• **Directions**
In the entries below, find the lines that contain the word "computer" and copy them.
Supplied material below:
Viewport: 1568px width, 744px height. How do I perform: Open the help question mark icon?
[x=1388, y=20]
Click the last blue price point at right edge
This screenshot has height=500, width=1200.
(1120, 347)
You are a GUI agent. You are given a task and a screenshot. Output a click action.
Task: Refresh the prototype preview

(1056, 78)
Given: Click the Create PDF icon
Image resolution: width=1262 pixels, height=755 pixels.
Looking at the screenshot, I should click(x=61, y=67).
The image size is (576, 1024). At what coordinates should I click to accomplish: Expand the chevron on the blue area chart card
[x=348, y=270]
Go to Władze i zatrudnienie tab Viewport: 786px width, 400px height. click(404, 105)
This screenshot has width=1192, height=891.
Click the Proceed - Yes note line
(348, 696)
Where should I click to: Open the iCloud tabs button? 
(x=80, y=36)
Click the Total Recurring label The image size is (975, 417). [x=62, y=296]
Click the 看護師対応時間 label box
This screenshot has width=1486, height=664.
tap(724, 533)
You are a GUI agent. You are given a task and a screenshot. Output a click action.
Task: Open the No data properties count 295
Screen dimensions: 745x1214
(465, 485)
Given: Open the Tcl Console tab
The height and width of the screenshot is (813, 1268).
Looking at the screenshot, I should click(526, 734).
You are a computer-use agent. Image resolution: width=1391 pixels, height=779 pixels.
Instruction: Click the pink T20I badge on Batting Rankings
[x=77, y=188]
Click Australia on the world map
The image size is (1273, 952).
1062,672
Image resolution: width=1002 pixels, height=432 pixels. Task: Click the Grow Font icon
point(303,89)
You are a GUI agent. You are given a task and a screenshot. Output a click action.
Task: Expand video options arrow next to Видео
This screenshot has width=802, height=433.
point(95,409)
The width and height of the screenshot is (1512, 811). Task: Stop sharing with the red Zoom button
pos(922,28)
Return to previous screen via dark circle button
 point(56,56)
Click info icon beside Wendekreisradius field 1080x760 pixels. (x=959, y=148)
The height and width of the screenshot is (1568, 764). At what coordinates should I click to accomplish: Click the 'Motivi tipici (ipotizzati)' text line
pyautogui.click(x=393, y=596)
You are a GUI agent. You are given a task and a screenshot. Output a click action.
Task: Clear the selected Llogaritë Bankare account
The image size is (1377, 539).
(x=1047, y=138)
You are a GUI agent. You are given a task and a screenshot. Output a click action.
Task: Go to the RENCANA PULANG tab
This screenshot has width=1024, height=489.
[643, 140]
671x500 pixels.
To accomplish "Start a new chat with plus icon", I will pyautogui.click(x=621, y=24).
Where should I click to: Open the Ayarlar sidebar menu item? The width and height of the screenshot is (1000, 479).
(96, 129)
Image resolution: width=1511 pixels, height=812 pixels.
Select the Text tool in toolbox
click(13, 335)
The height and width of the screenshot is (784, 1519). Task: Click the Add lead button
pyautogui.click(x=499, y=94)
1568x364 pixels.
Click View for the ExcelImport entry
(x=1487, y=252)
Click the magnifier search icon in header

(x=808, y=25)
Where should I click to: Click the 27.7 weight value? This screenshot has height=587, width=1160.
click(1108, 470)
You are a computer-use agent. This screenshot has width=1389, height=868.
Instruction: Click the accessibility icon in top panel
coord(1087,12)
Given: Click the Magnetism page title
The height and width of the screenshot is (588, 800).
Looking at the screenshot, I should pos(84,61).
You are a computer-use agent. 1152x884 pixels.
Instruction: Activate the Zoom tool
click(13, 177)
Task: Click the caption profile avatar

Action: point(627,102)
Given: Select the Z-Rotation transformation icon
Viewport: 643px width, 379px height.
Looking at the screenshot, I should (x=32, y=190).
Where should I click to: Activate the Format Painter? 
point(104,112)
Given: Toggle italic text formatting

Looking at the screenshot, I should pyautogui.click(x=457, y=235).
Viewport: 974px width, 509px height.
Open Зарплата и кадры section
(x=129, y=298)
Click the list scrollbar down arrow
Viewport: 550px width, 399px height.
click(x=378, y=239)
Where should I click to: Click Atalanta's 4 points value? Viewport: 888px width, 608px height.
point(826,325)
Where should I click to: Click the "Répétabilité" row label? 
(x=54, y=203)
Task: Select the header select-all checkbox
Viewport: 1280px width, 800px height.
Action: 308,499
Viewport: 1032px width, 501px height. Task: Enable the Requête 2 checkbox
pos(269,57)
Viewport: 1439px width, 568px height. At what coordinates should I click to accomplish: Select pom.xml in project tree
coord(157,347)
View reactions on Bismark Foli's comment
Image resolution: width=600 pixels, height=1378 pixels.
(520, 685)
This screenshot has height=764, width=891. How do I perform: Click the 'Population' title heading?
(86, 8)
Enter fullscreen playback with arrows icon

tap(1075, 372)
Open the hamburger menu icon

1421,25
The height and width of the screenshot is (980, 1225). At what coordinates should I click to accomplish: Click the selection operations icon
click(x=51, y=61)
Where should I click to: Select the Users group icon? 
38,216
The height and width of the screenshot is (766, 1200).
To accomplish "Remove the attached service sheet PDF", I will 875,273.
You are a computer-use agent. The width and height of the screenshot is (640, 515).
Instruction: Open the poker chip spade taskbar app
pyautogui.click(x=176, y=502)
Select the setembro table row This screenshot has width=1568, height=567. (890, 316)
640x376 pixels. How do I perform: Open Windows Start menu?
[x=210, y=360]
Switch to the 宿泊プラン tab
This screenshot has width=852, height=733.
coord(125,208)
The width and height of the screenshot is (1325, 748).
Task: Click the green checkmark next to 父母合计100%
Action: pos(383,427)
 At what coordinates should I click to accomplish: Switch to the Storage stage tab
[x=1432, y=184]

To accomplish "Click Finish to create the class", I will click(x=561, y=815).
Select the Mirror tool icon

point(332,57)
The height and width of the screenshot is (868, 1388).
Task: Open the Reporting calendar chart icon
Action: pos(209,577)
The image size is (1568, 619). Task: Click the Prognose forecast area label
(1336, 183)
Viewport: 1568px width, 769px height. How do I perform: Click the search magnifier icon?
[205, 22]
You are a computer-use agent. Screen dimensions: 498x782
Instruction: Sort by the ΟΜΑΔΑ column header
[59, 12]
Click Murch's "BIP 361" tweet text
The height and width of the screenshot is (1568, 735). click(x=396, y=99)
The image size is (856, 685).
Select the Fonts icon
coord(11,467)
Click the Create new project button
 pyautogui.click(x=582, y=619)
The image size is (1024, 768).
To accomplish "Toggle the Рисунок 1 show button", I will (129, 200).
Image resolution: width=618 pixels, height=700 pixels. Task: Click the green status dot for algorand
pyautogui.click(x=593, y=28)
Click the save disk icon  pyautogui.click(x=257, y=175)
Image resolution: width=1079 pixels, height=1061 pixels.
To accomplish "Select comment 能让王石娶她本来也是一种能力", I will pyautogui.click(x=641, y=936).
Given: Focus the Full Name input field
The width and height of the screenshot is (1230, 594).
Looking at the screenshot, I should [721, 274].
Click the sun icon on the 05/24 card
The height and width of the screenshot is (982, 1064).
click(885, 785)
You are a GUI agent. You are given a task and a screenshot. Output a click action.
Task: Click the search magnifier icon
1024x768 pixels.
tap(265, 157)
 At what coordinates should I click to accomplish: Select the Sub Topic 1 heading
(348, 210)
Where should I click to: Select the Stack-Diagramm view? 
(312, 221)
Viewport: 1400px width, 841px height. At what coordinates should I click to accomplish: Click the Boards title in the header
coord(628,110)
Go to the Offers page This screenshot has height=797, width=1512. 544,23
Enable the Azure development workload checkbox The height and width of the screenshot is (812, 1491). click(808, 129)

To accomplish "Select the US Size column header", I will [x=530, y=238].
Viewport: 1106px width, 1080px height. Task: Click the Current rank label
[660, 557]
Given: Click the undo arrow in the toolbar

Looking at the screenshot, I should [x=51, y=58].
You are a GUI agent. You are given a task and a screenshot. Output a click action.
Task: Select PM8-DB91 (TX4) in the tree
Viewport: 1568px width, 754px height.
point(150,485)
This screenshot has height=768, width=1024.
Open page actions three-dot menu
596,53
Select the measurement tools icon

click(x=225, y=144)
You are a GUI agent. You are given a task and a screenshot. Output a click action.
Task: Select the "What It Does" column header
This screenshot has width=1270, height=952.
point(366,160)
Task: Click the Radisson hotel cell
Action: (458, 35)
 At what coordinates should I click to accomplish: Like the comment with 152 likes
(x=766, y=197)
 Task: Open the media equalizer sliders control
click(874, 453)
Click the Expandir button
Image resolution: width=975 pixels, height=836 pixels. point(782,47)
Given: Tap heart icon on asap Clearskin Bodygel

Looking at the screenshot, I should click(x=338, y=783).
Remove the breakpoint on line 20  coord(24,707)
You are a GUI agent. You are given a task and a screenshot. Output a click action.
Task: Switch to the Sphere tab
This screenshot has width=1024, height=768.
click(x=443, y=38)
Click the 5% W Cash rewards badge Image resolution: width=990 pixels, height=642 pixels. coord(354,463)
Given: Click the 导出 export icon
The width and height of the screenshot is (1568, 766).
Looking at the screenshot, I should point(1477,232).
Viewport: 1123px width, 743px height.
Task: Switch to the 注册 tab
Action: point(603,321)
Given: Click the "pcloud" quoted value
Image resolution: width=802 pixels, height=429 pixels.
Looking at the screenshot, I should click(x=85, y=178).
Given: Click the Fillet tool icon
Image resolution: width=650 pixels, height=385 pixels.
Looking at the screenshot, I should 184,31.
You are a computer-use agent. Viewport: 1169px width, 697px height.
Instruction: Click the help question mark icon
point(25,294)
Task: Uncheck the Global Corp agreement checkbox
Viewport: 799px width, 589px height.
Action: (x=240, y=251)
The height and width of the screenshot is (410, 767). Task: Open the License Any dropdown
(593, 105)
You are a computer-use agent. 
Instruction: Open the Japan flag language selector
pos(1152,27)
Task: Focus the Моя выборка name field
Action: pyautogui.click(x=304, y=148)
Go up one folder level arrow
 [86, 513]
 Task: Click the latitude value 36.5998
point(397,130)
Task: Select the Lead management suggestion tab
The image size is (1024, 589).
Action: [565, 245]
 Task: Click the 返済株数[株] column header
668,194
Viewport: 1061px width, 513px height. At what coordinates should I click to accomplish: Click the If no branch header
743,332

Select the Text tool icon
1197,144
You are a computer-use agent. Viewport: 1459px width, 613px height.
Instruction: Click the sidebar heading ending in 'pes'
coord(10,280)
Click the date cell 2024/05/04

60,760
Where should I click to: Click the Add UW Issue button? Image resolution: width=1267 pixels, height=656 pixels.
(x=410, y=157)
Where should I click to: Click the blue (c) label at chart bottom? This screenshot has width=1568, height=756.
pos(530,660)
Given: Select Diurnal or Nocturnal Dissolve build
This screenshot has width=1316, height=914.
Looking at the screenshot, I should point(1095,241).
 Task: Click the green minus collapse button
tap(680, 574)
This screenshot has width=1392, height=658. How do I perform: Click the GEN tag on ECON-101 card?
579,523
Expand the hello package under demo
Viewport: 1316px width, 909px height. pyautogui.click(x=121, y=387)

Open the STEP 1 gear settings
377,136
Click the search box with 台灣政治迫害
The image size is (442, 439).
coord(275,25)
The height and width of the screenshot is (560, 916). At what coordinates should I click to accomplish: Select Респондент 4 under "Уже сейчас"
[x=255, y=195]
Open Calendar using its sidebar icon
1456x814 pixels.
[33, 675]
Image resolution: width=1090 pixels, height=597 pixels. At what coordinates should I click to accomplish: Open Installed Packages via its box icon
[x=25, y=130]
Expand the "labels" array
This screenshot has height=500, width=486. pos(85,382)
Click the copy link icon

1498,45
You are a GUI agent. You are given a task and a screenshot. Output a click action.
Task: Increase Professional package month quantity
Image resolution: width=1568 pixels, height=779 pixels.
End of Supplied material.
• **Response**
You are a computer-use agent. Image resolution: width=1391 pixels, height=779 pixels.
You are a computer-use agent. This screenshot has width=1389, height=868.
You are a computer-use agent. 1152x884 pixels.
You are a computer-use agent. The width and height of the screenshot is (640, 515).
You are a computer-use agent. Screen dimensions: 498x782
You are a computer-use agent. Viewport: 1169px width, 697px height.
You are a computer-use agent. 
You are a computer-use agent. Viewport: 1459px width, 613px height.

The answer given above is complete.